On the other hand, there’s Horizon Forbidden West. The game has so many different things you can spend your time doing, most of which have almost nothing to do with the plot or the worldbuilding, which means you can spend hours playing the game without getting a single piece of information about the world or the larger stories playing out in it. On the other hand, sometimes, in the middle of hunting down some machines for parts, you’ll find some people living the world, pursuing their own ends, and your interactions with them provide some important, key details about the world and the people in it. It doesn’t feel like extraneous detail to pursue collectibles and side quests, but they’re sometimes completely detached from the world and the stories the game is telling other than to supply you with materials, gear, and experience points that will help with future story missions.
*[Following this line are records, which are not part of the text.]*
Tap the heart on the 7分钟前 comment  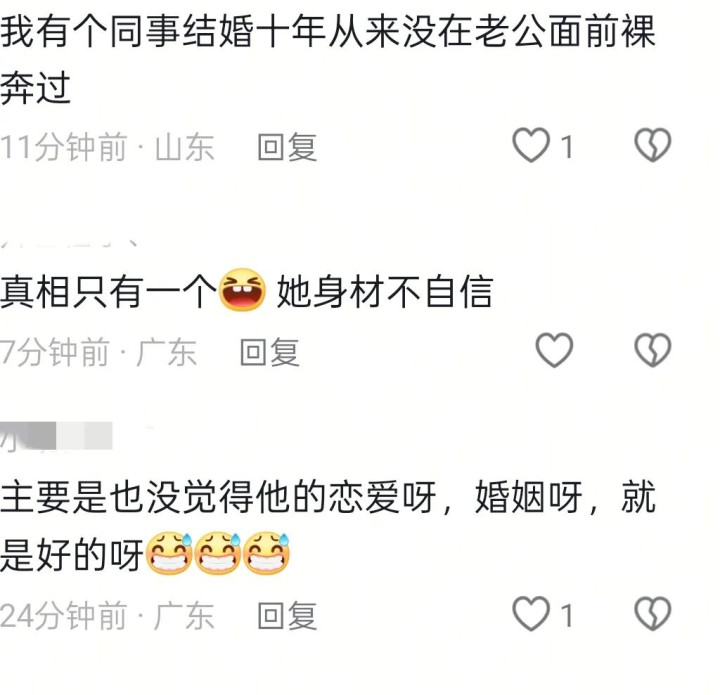[554, 350]
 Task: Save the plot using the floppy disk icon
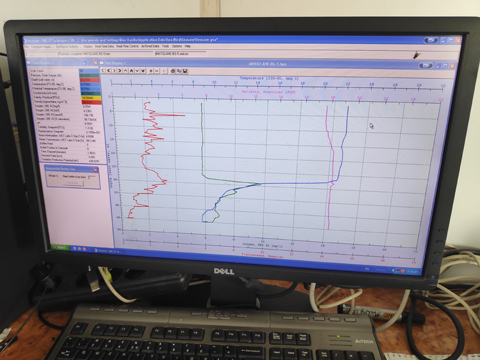[x=185, y=71]
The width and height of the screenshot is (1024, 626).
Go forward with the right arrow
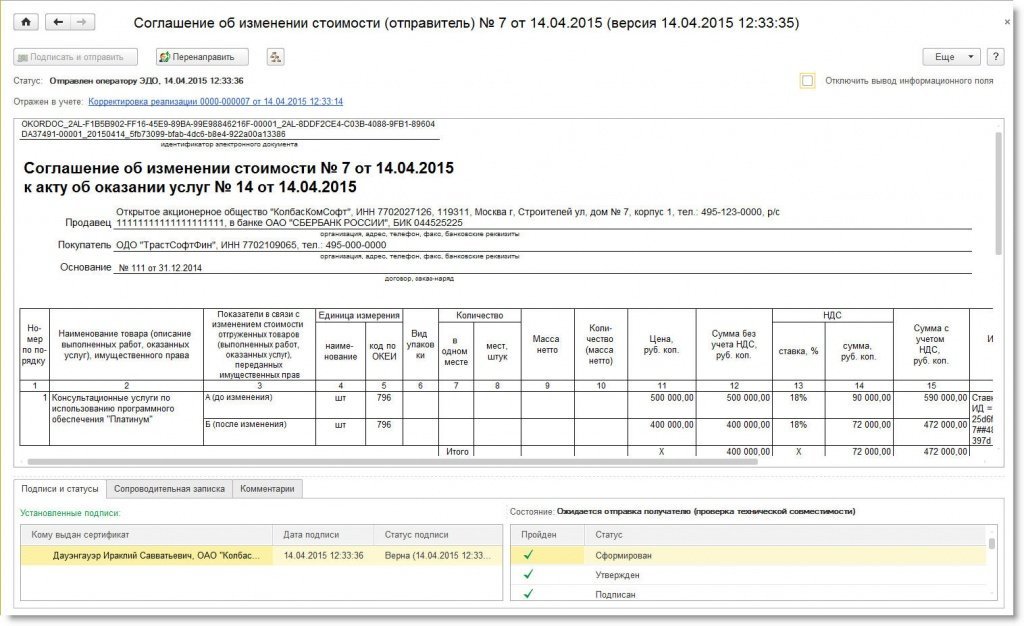[x=83, y=22]
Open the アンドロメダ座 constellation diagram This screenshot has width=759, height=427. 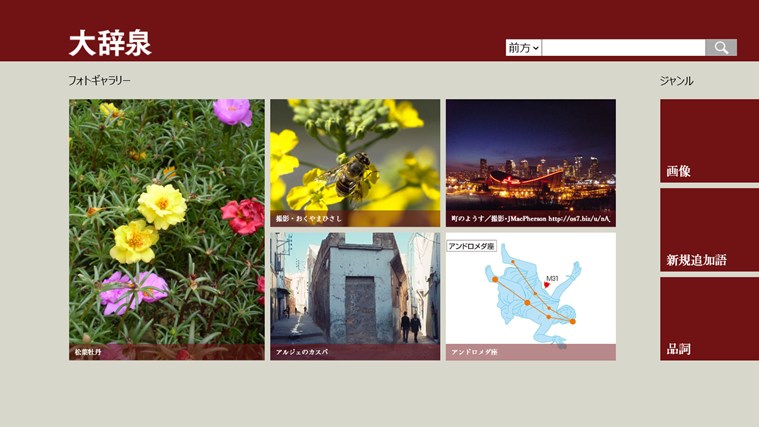tap(531, 296)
While I’m not ready to call these things extraneous or unnecessary since I’m largely enjoying pursuing them, they feel beside the story enough that I could have enjoyed the game without them. And though that is true of the various collectibles in Death’s Door, it was only a matter of minutes to get them whereas about twenty-five to fifty percent of my playtime in Forbidden West has been wandering around the world in search of relevant details and interesting whatnots. Complicating this sort of analysis is that while I loved Death’s Door and think it deserves accolades for being such an even, constantly-enjoyable game, I think that the peaks of the rise and fall of Forbidden West far outweight the valleys and would earn the game a higher rating than Death’s Door if I were in the habit of assigning numbers.
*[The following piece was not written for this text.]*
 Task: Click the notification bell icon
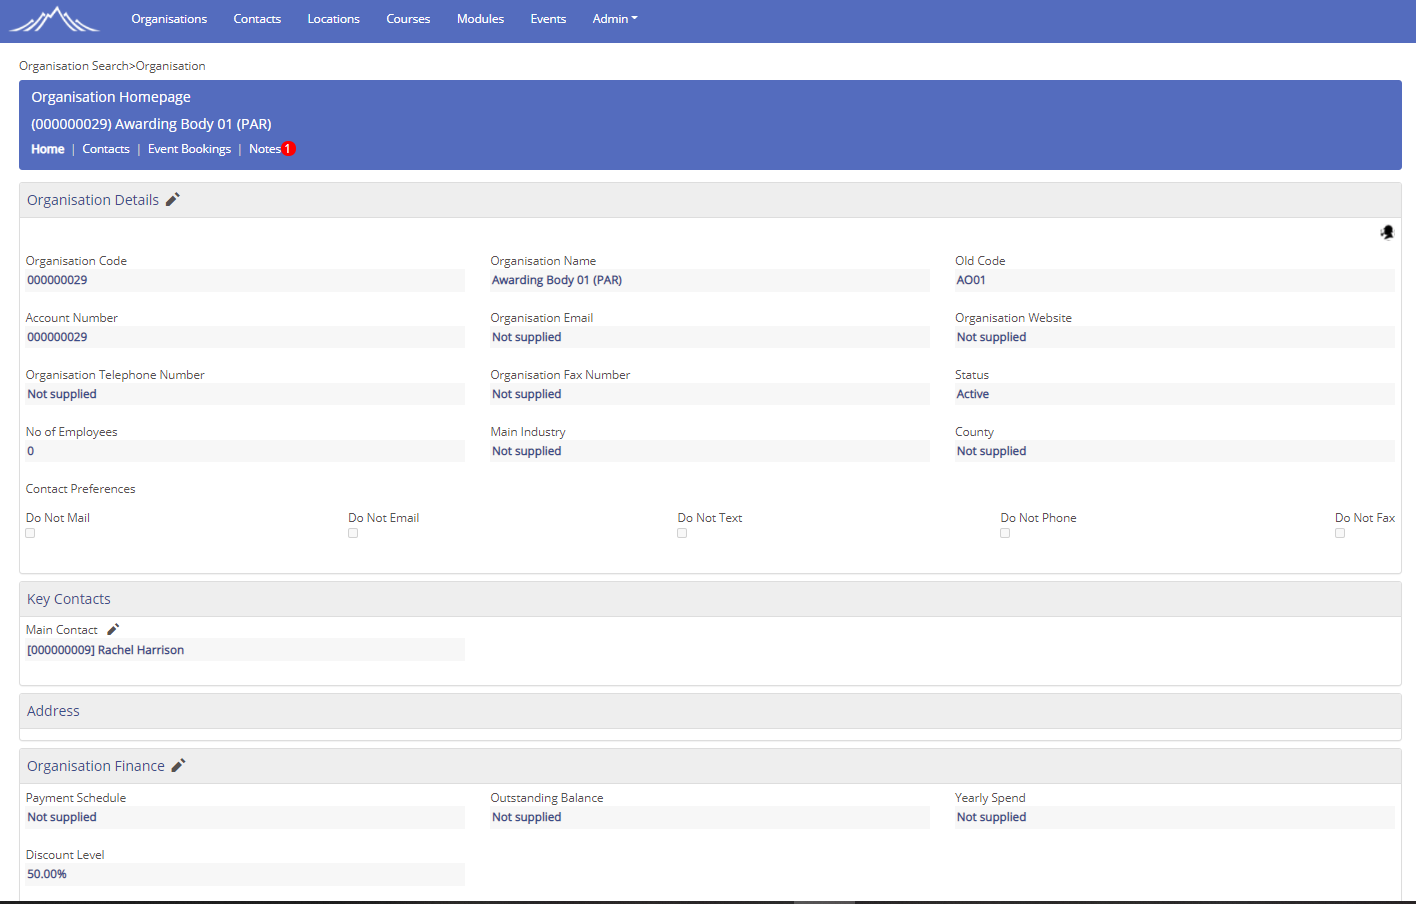point(1387,231)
At the same time, it feels a bit cruel to compare the two games because Horizon Forbidden West is a classic Triple-A game whereas Death’s Door is an indie game from an small but established studio that isn’t one of the “big names” in indie gaming. Their budgets are vastly different, as are the expectations brought to them. If I were to link this back to books, I’d say that Triple-A studios are like established authors, where the expectation is an inconsistent experience with higher highs but also lower loes and a long, meandering game that has way more content than plot. Indie games are like new authors or writers who specialize in shorter stories, where little goes to waste and every minute the consumer spends is justified by the constant build of a story and every page is another step on the path from a story’s beginning to its end. Neither one is really better than the other. They are both valid ways of creating games (and writing stories) that will appeal to some more than others depending on their personal tastes. I don’t avoid big books because of bloat. Instead, I’ve developed the skills to detect bloat and skim it when it shows up in a story I’m otherwise enjoying (though even this has its limits).
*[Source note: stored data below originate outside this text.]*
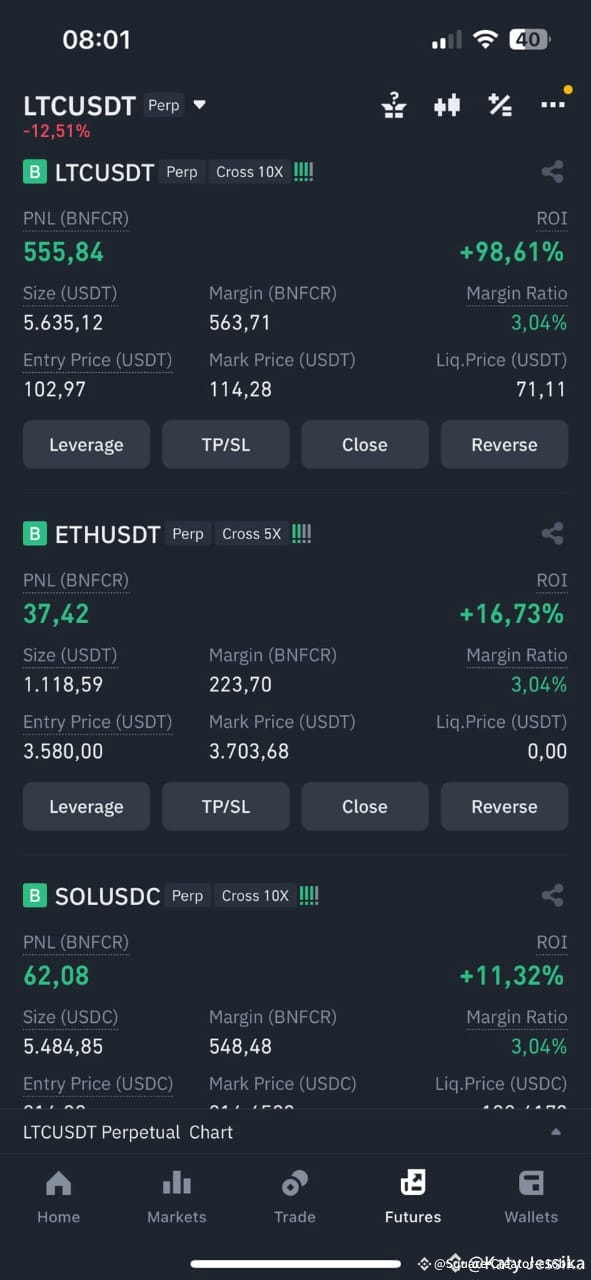
Task: Tap the LTCUSDT Cross 10X margin mode tag
Action: point(249,172)
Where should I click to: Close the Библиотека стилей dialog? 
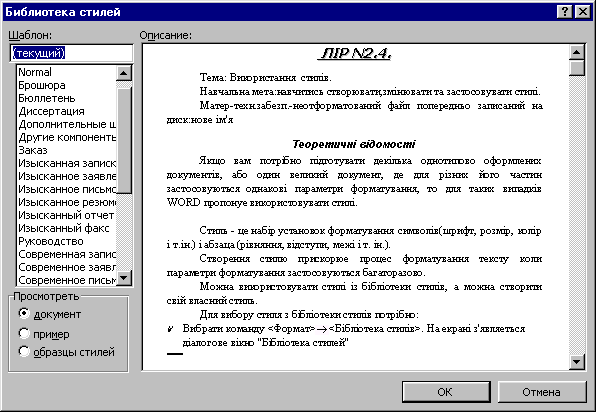(582, 12)
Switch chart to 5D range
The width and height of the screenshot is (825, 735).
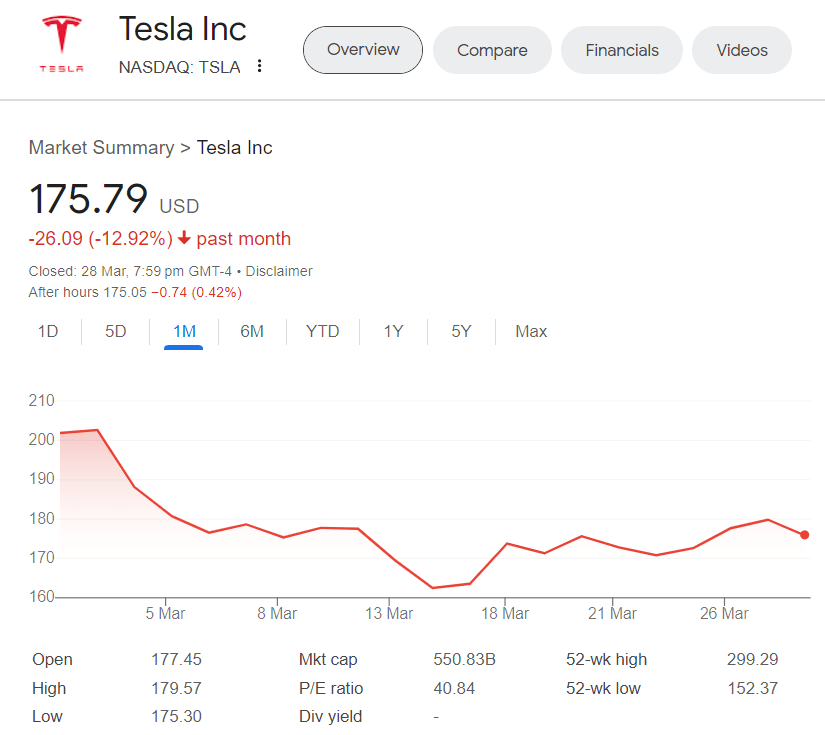click(116, 332)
I don’t really have a point, other than to raise this idea and put my thoughts on it somewhere. I just keep thinking about what kind of stories and games would come out of Triple-A studies doing their best to make a “small” game with a limited scope and story. To avoid collectibles and really put their all into making a solid twenty-hour game with very little fluff. On the indie side, I think we’ve already got an idea of what a large, open-ended game looks like thanks to things like Stardew Valley. It is a labor of years and constant updates to get the game into a position like that, but it can be just as big and meandering as any Triple-A game. I’d say the difference is that Stardew Valley was designed to be meandering and uses that to its advantage by being a life simulator with some plot elements you can seek out if you want to. I often wonder what kind of mess Stardew Valley would be if it got the Triple-A treatment, or if it’d be a solid game despite the general drive to add content to justify the time and number of people working on it.

I honestly don’t know if I’ll ever figure this out. I’ve been thinking about it since I started getting into a wider range of PC games over a decade ago, though my recent gaming experiences have sharpened my focus on it. In all that time, I’ve made even less progress than I’ve made on bloat in books.